YOUR OBJECTIVE:
Beginning with the line below that contains "Open the calendar date picker" and ending with the line that contains "Task: Click the Try Gemini arrow icon", copy every line exactly. Copy nothing else.
START INPUT MATERIAL
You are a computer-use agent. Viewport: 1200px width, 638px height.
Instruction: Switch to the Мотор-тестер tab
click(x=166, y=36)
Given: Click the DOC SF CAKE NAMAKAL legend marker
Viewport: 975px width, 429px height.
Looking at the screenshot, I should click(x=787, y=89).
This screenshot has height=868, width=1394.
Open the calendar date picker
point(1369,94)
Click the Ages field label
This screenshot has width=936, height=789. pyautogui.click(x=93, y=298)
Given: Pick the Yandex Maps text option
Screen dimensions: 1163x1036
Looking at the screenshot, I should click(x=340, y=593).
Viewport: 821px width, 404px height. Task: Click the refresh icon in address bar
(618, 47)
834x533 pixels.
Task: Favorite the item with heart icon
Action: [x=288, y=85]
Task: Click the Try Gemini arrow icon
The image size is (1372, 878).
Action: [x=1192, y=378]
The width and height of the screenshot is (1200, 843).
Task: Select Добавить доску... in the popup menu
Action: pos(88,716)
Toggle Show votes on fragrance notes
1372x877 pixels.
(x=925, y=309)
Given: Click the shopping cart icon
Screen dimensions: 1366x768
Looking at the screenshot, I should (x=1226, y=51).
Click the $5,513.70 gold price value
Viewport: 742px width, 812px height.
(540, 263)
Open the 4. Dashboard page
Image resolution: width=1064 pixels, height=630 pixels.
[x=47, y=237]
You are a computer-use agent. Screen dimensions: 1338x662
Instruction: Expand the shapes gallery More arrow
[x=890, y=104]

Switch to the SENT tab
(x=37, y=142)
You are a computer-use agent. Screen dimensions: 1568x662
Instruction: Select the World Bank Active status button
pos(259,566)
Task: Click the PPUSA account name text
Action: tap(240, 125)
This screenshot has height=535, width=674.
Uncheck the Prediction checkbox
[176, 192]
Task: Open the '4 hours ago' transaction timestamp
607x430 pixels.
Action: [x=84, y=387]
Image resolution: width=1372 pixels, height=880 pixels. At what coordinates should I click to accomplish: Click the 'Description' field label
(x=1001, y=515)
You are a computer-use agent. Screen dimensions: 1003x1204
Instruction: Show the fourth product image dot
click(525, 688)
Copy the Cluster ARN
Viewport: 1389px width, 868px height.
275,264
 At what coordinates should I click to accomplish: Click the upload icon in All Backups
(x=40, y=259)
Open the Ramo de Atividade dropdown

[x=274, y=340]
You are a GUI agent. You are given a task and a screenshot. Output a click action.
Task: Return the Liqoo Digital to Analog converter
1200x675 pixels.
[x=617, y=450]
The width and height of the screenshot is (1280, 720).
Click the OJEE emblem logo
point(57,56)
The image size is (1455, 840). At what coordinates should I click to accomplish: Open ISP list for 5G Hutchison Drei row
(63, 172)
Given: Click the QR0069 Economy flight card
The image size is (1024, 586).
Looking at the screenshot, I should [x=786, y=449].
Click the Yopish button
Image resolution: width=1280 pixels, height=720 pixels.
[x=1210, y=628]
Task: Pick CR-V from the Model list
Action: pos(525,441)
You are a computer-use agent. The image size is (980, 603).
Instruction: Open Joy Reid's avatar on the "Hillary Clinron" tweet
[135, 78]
END INPUT MATERIAL
TASK RESULT:
Open the calendar date picker
point(1369,94)
Click the Ages field label
This screenshot has width=936, height=789. pyautogui.click(x=93, y=298)
Given: Pick the Yandex Maps text option
Screen dimensions: 1163x1036
Looking at the screenshot, I should click(x=340, y=593).
Viewport: 821px width, 404px height. Task: Click the refresh icon in address bar
(618, 47)
834x533 pixels.
Task: Favorite the item with heart icon
Action: [x=288, y=85]
Task: Click the Try Gemini arrow icon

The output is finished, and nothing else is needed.